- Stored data
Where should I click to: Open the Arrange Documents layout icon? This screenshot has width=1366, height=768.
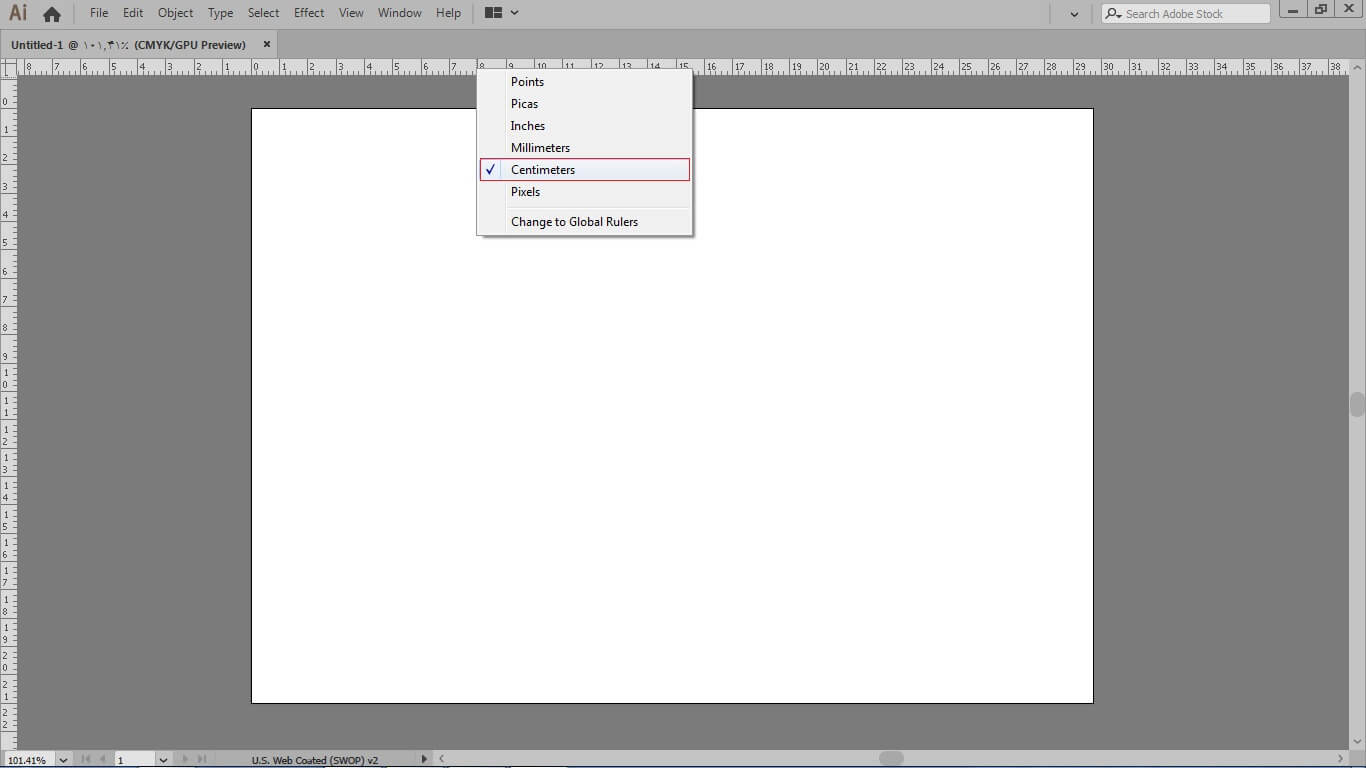pyautogui.click(x=493, y=13)
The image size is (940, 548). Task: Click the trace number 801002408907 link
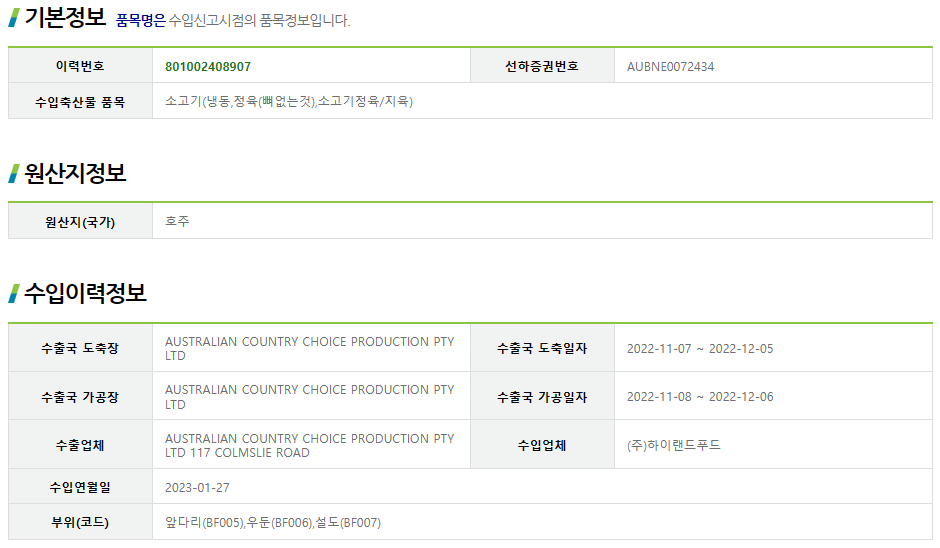pyautogui.click(x=208, y=67)
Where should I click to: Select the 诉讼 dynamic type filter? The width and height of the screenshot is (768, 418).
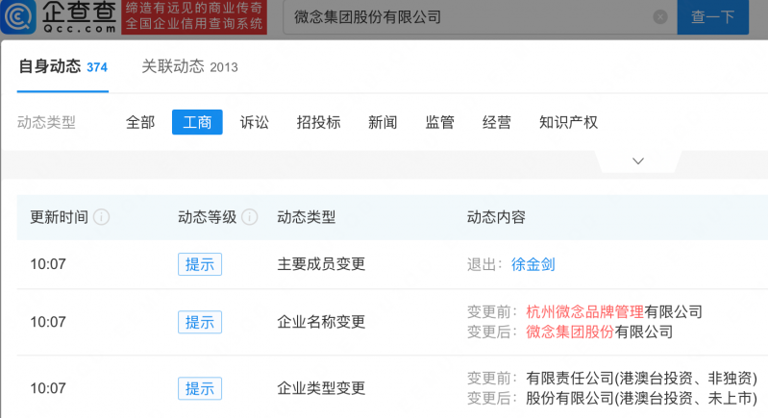coord(254,122)
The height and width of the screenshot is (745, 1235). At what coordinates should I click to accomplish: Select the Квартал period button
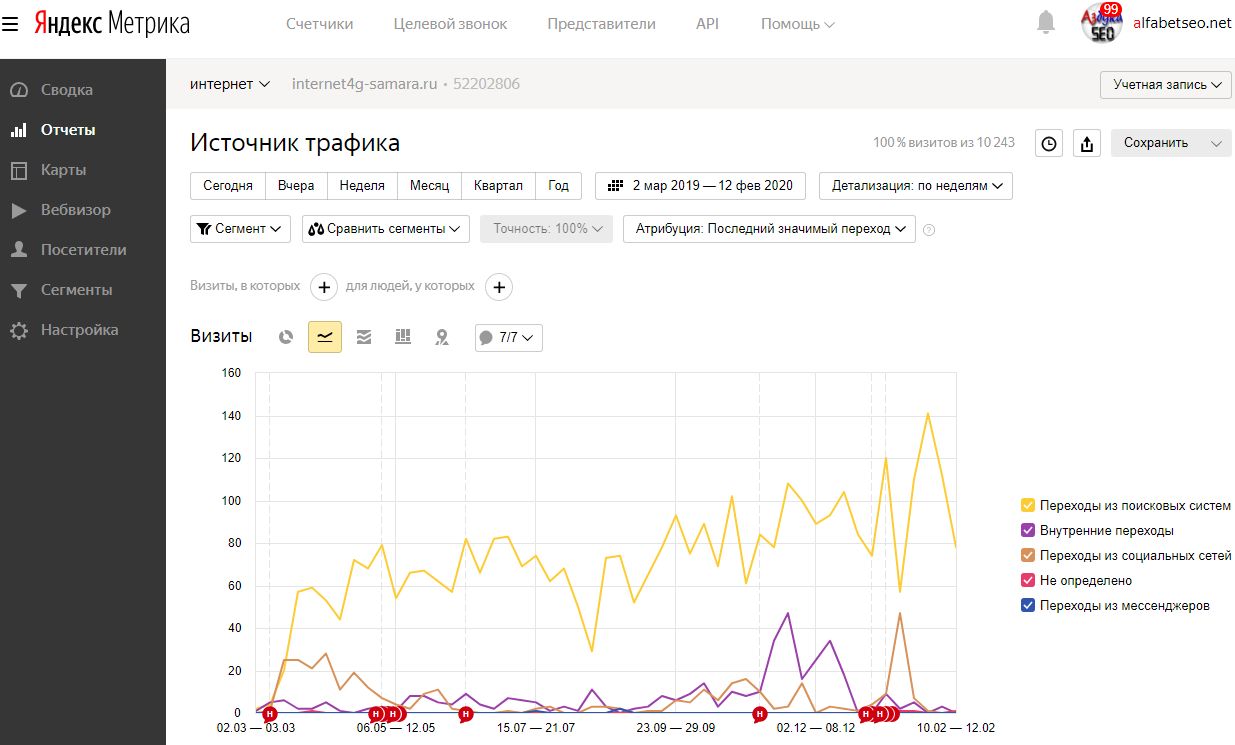click(498, 186)
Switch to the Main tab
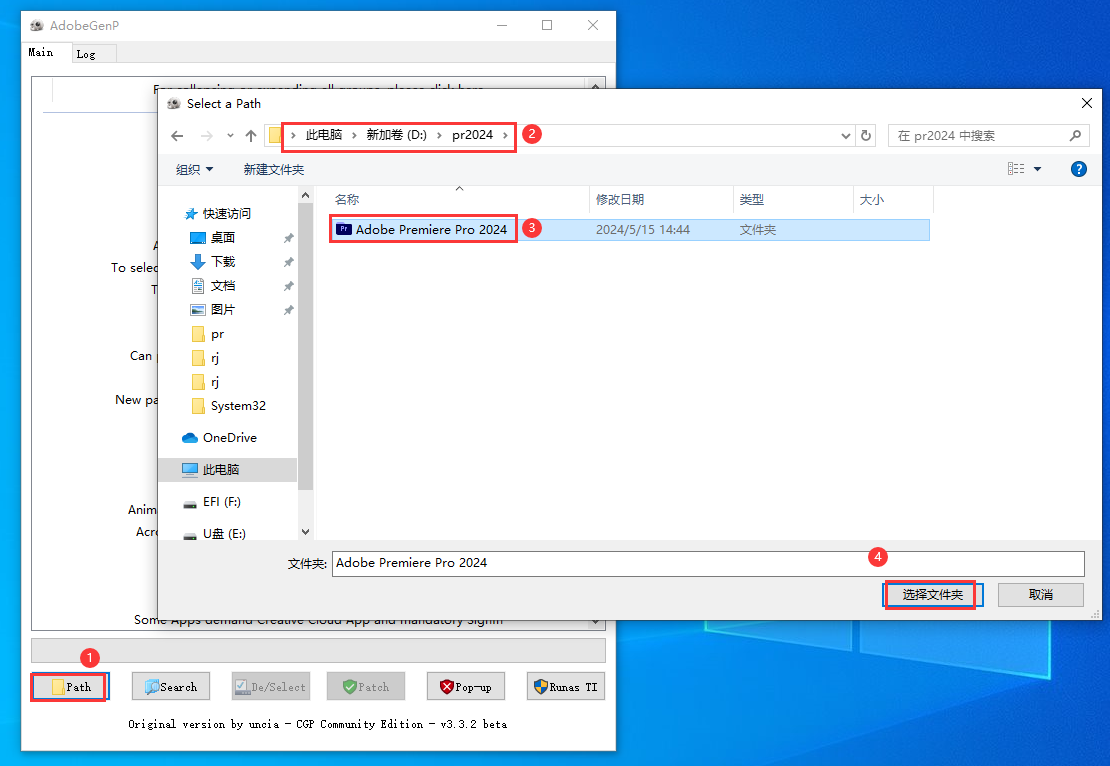This screenshot has height=766, width=1110. [x=41, y=53]
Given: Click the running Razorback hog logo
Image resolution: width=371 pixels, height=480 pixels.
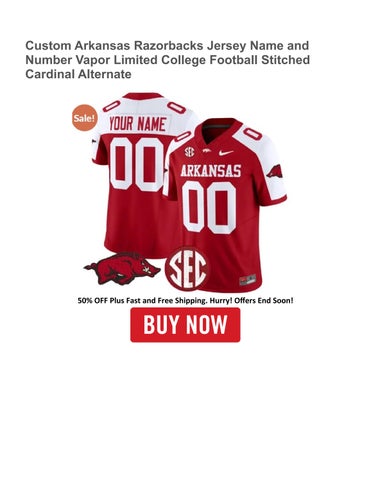Looking at the screenshot, I should [122, 268].
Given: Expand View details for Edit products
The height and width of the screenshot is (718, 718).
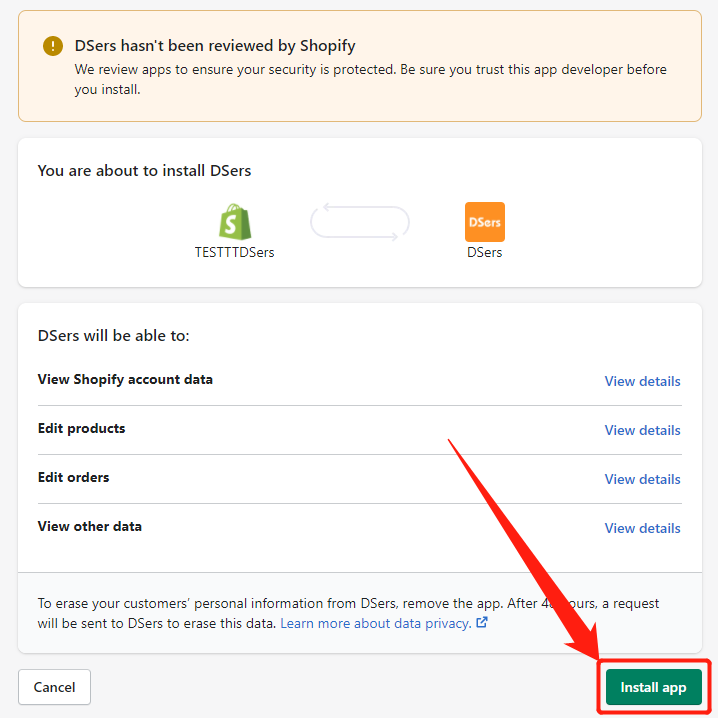Looking at the screenshot, I should 642,430.
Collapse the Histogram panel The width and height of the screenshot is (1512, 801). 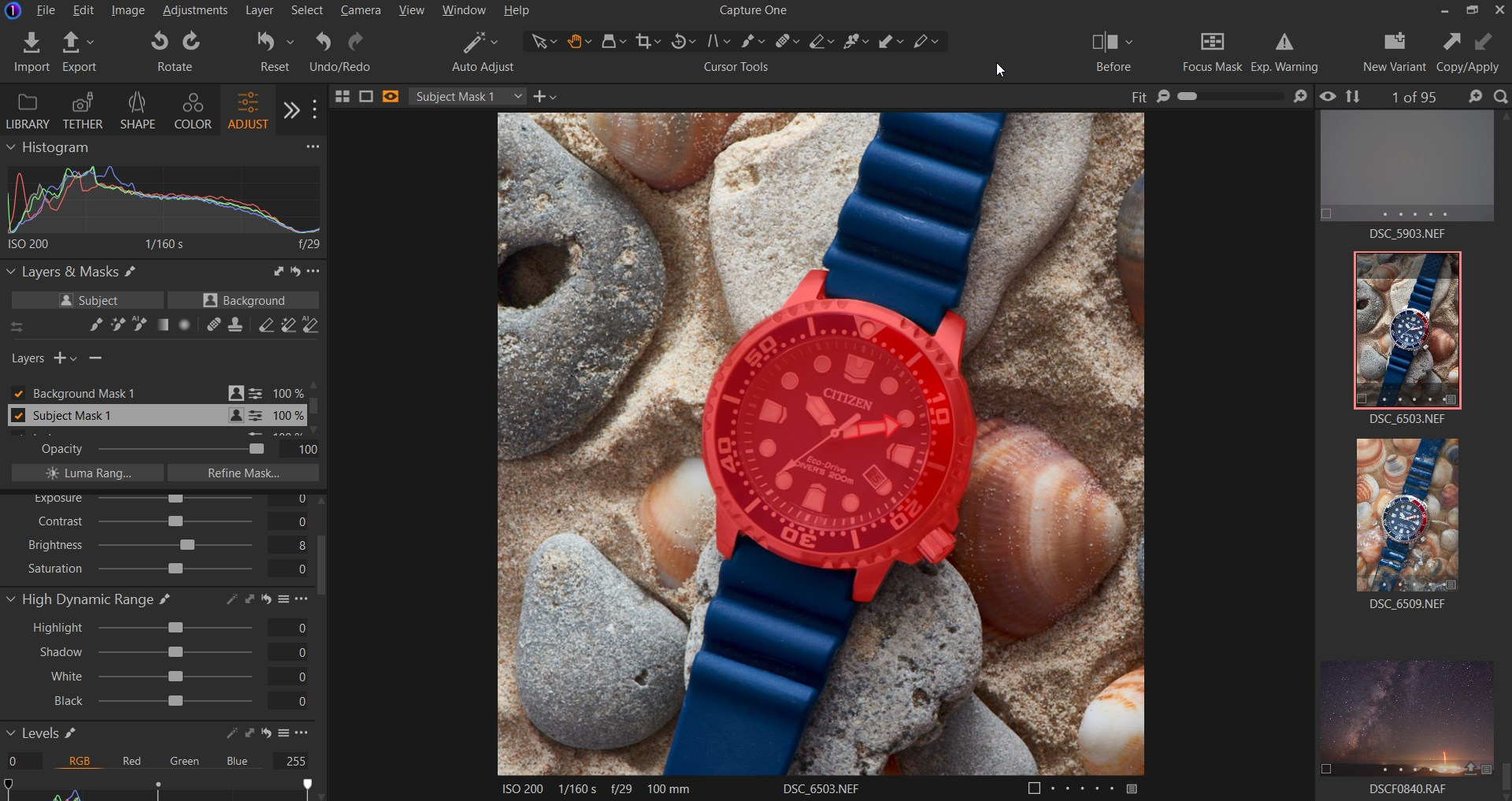[x=11, y=147]
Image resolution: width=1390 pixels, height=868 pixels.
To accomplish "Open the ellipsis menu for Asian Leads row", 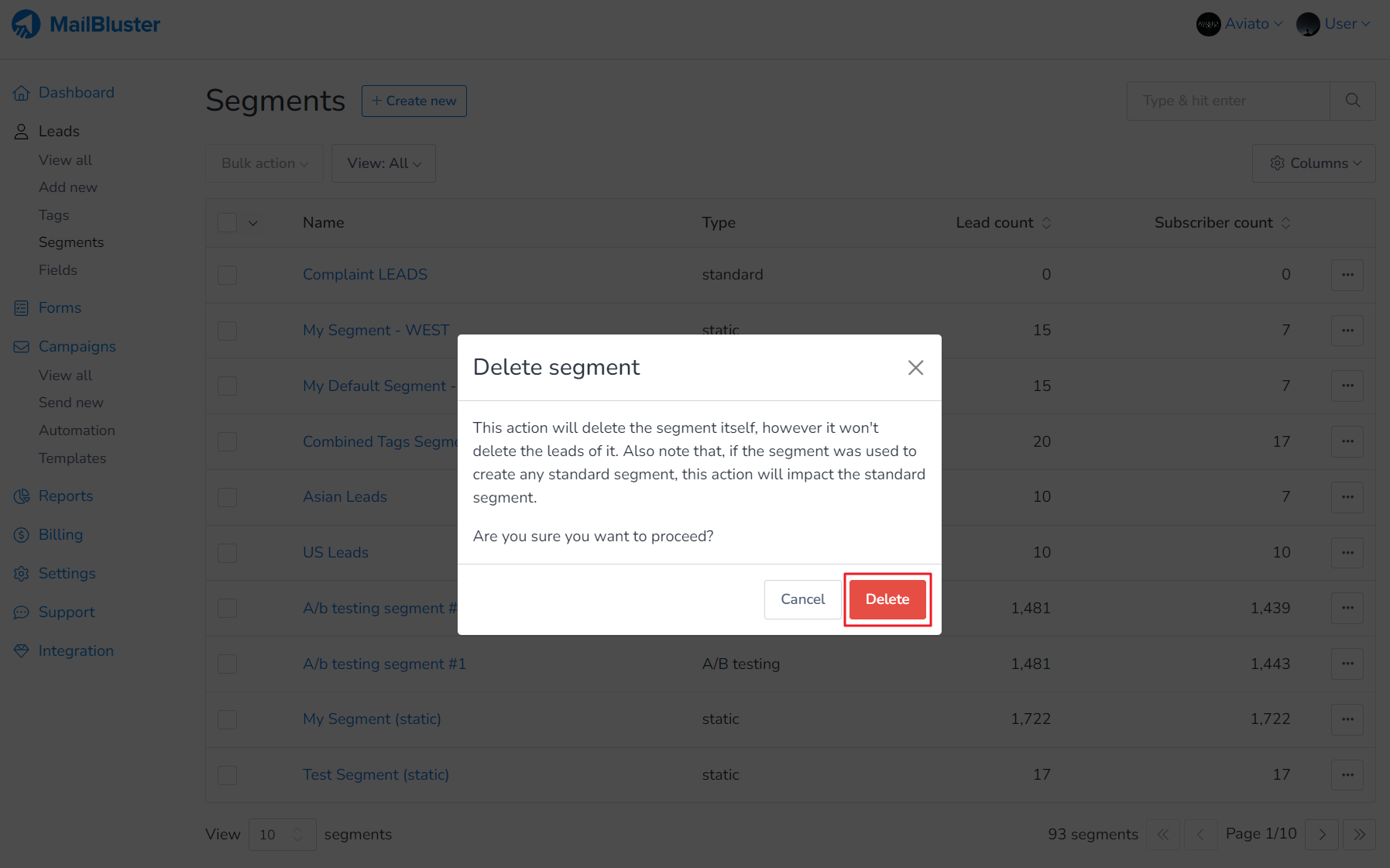I will (x=1347, y=497).
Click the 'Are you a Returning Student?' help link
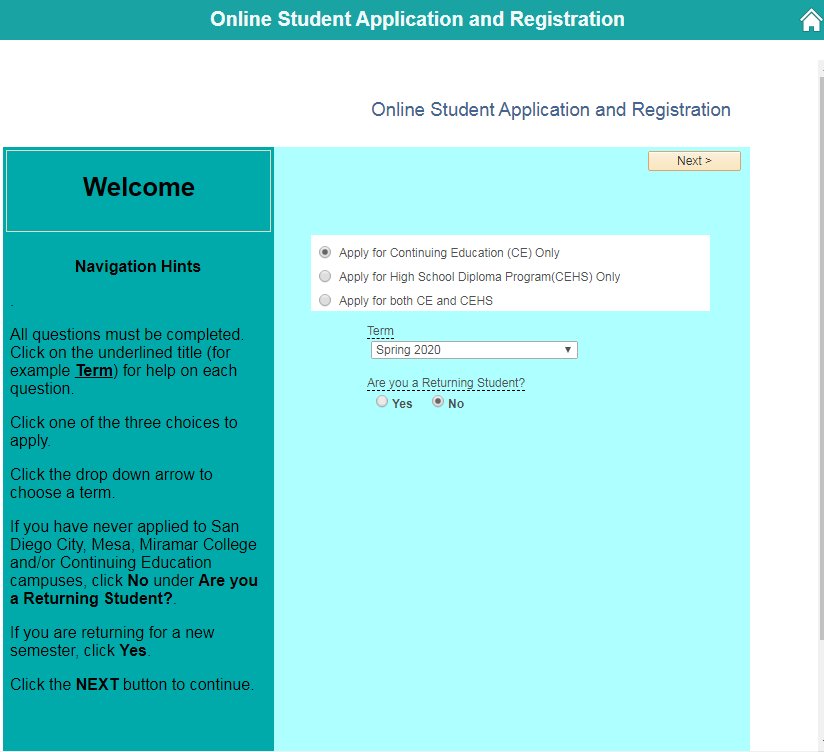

- Task prompt
Wherever the string "Given" occurs in the records, copy the line it is in.

- Response area
Given: Click the running Razorback hog logo
Given: Expand View details for Edit products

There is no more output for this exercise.